_Task description_
Gather every line of the data below that contains the string "should", matching case exactly, and copy each one out.
-- BEGIN Excerpted records --
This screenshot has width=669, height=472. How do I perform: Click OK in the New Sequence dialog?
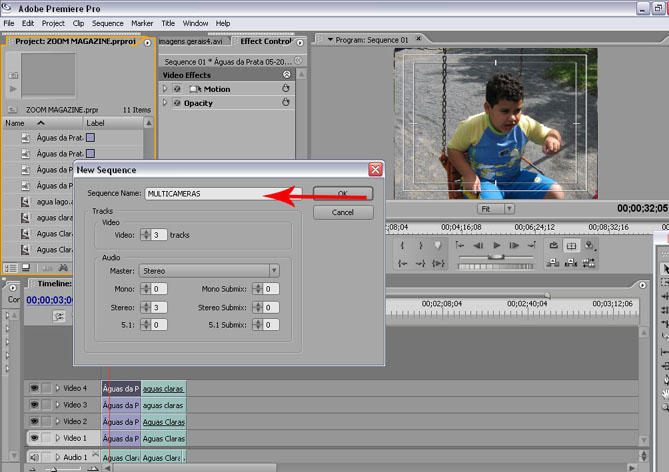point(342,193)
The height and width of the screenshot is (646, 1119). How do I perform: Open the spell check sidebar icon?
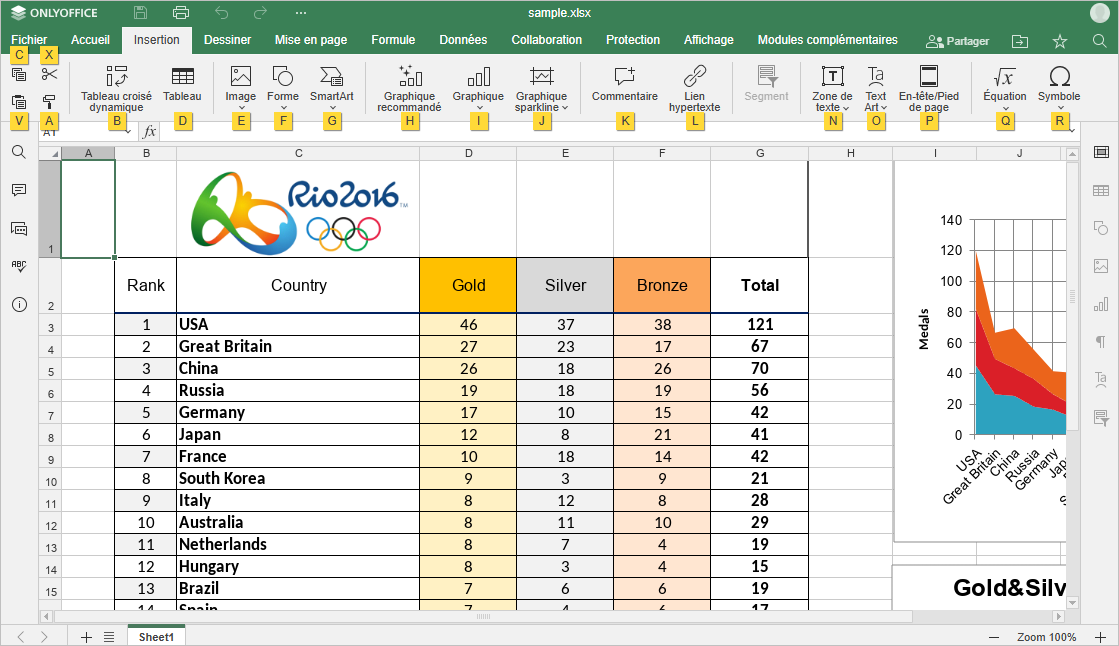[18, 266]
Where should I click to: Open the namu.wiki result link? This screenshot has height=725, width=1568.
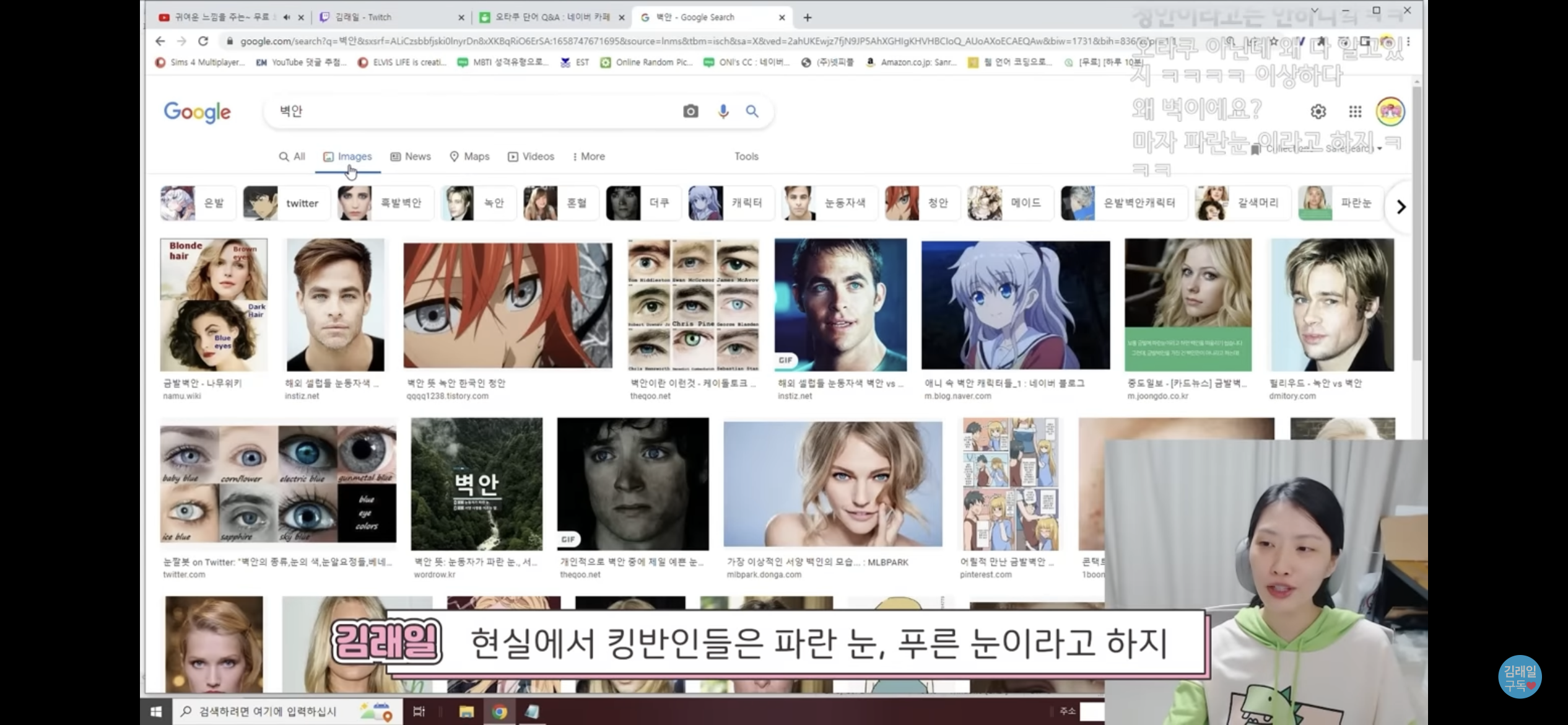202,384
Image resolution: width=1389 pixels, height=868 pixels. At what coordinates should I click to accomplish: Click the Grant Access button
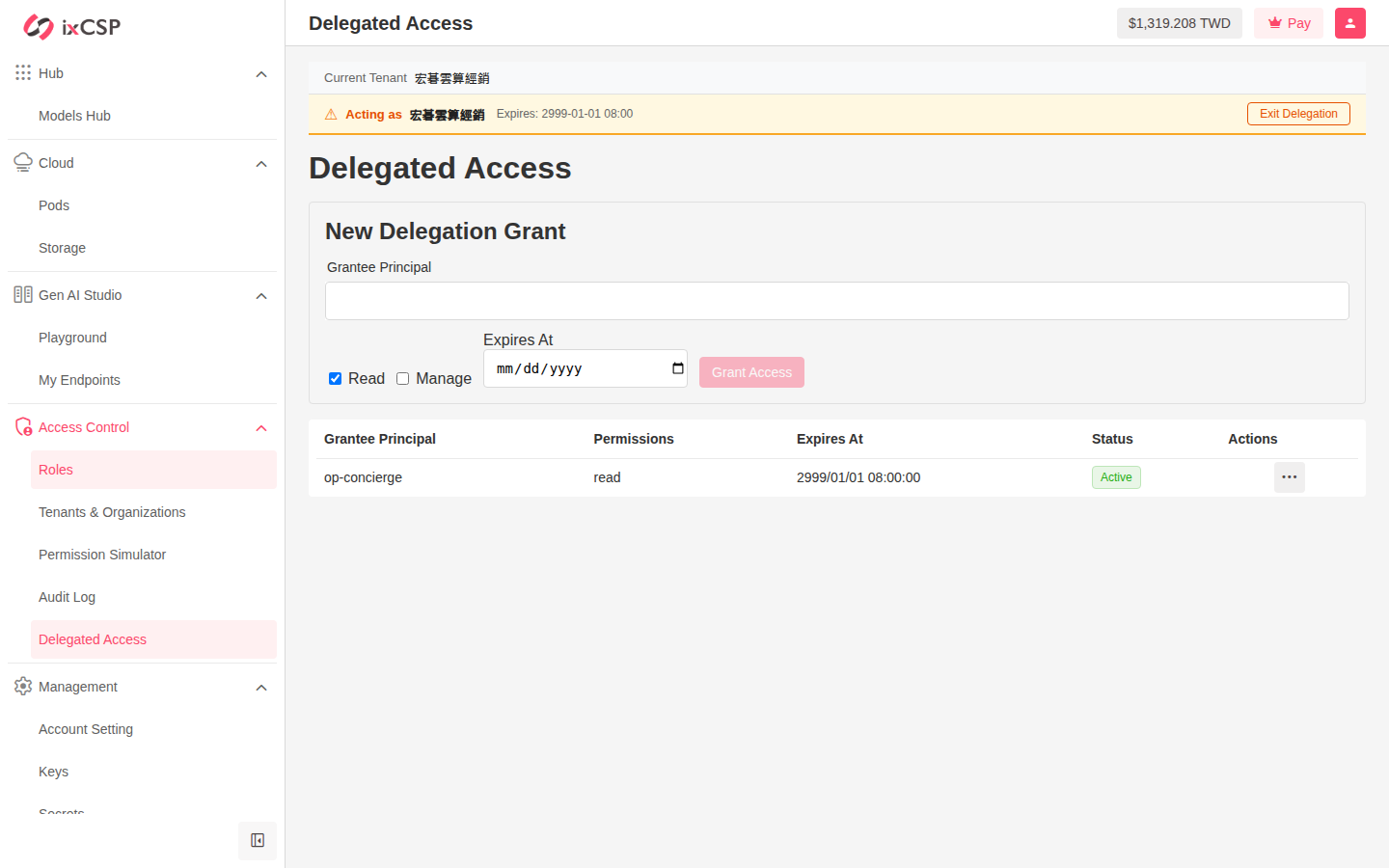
-- END Excerpted records --
_Solution for this task_
Where should I click to: Open the namu.wiki result link? This screenshot has height=725, width=1568.
Image resolution: width=1389 pixels, height=868 pixels. At what coordinates should I click to accomplish: Click the Grant Access button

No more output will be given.